Happy Thursday everyone!
I hope you all are having a tremendous Friday-eve. 🙂
As promised, I wanted to update you on some exciting breaking new developments that are shaking up my world as of late. As you all know, I have been struggling to find a job for the past two months or so. It has been quite the long road, full of potholes, construction delays and gnarly hills (stick shift VW bug + steep slopes = headache in a hand bag!) but through it all, I have been persistent and optimistic, hoping that the next application I put out would be the one. I have gotten very close, becoming one of the final candidates for the gig on a lot of job offers, only to be told that they “decided to go in another direction.” I can’t tell you how frustrating it is to make it that far, to see the job in your sights and to have it in your grasp, just to be given a rejection email or phone call, leading me to start the whole process all over again. Ish.

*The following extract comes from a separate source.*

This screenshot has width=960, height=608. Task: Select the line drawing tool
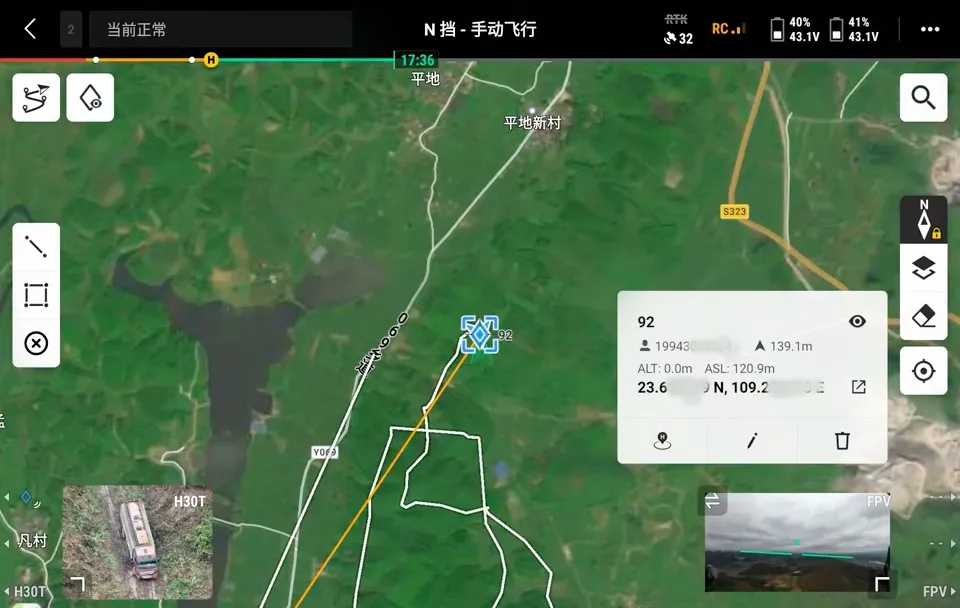(x=36, y=246)
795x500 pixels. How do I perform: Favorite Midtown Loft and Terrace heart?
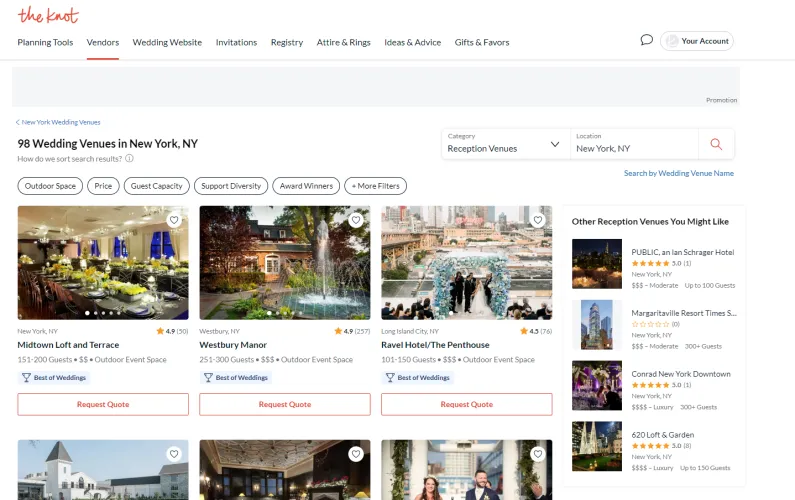[174, 220]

In all of this craziness, that has been some positives about not working. One of these positive things that I have been given is an abundance of time. Time to do some of the things I couldn’t when I was working. Time to focus on myself for a bit. Time to think. I have spent the last two months really doing some soul-searching. Not in the Where’s Waldo sense, but more of an introspective of my life; what I have done in the past, where it may be going in the future, what I want it to be like, and how I can get to that point. The marketing and advertising world is so fascinating. It is a world that I have been fortunate to be a part of for at least a little while, to learn from and to showcase my creative skills. However, it is also a world that is very cut-throat (something this chica is sooooo not–I think snakes have a bigger back bone than me, something that is almost always required when working in this biz), cynical and demanding. It is a world that I wasn’t happy in. It is a world that I was ready to leave behind.

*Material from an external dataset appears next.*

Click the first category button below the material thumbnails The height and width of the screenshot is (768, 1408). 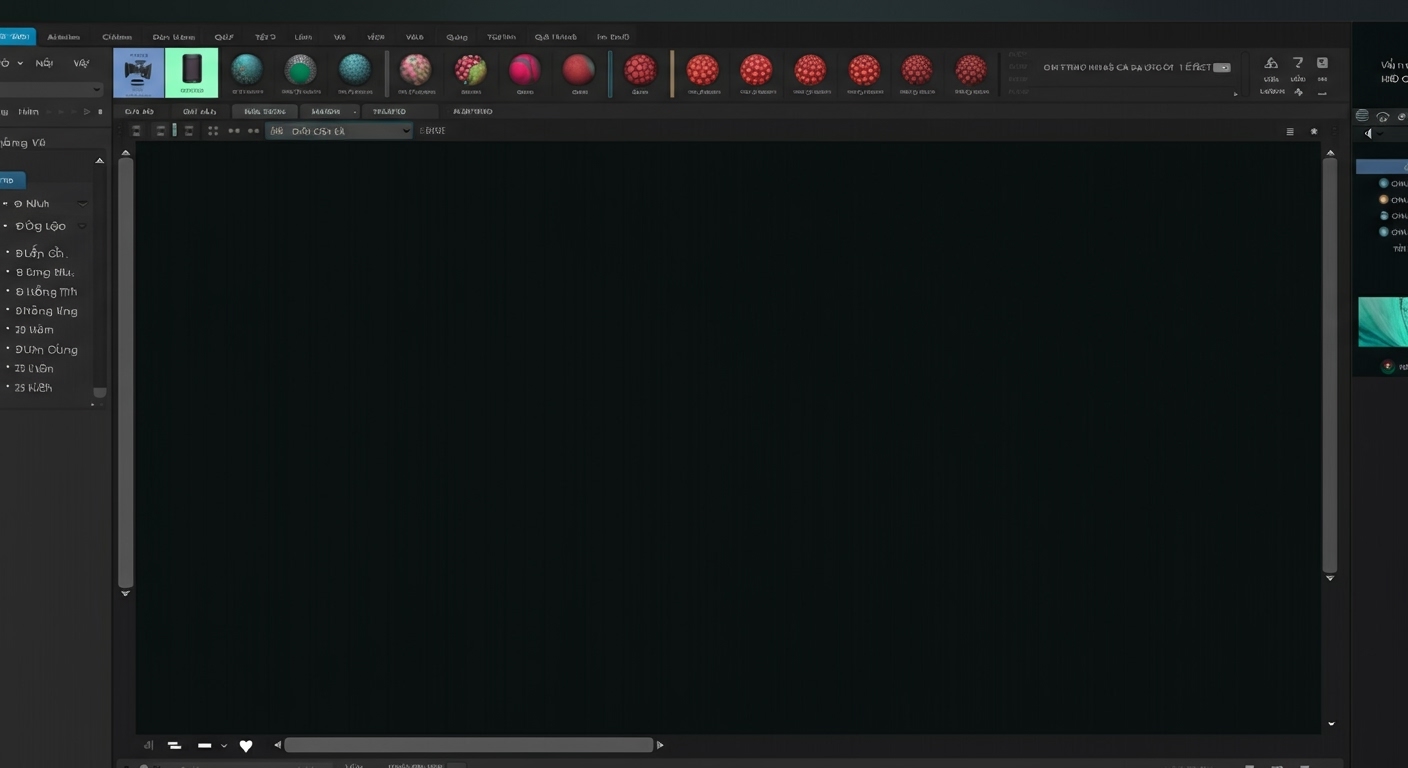(137, 111)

Ever since I was a little girl, I have always wanted to become a teacher. Much of this came from the fact that I was lucky enough to have had such instrumental and influential teachers in my life growing up. They instilled and stirred in me a passion for learning, for growing and for achieving my goals and dreams, no matter how outlandish they may have been. They made every day in the classroom an adventure, one to look forward to, to enjoy and to hold on to and take home, well after the final bell for the day had rung (magic school bus or not, Ms. Fizzle has nothing on my former teachers). I took this passion for learning and became a tutor, first when I was in high school, then continuing through college where I was an English and writing tutor, and finally now as I am currently working part-time with students all over the Milwaukee area, helping to guide and mentor them in all areas of academia. There is no greater satisfaction then working with kids, seeing them progress from the beginning to the end, tackling challenges and overcoming learning obstacles that before, held them back from reaching their full potential. When the light bulb finally goes off, when they have that ‘Ah ha’ moment, it makes all the hard work worth it. Showing a student that they can do anything they put their minds to, building their self-esteem, giving them the tools and skills they need to succeed both in and outside of the classroom and having fun is truly what being a teacher is all about.
After a lot of thinking…
I have decided to take a leap. A leap that I should have taken a long time ago.

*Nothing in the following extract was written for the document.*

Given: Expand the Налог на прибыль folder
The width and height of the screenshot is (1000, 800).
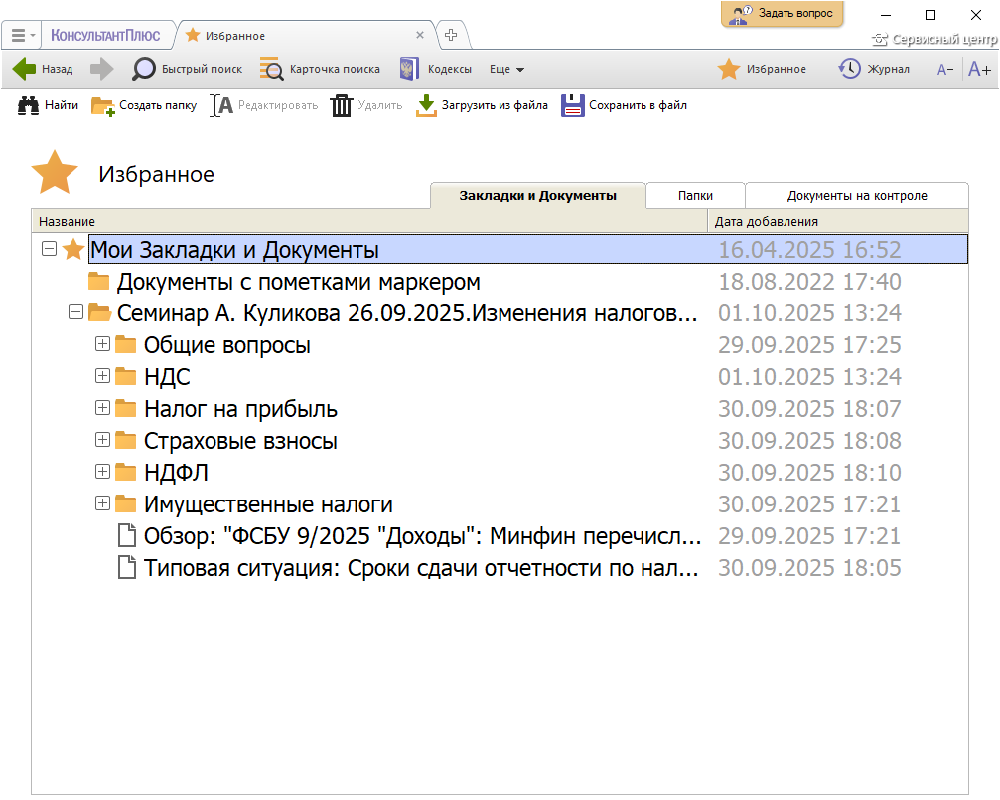Looking at the screenshot, I should 102,408.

I have decided to go back to school and get my teaching certificate to become, finally, a bonefied, full-fledged, corny-sweater wearing teacher, grades K-6 to be exact. I can’t tell you how excited I am that I finally am going for what I want and doing this thang. I am a bit nervous of course; it has been a while since I graduated college and have had to hit the books, but I am also looking forward to waking up everyday with a purpose, with an objective, with a goal to learn and much as I can to become the best teacher I can. I am currently knee-deep in the application process and am planning to officially start in January; a new year, a new start.
I sincerely believe that everything happens for a reason. God has a plan for each and every one of us. A great plan. Sometimes he takes us on a journey that we didn’t expect. Sometimes he throws some wicked curve balls at us and leaves us wondering ‘why?’. However, I really think he does these things to build our faith, to make us stronger and to show us what we truly want in life, what we are talented at and what we have to offer the world.
It has been quite the ride, but I have got to say, I am looking forward to whatever may come next. It’s never too late to go after what you want. Start right now. Dream it. Do it.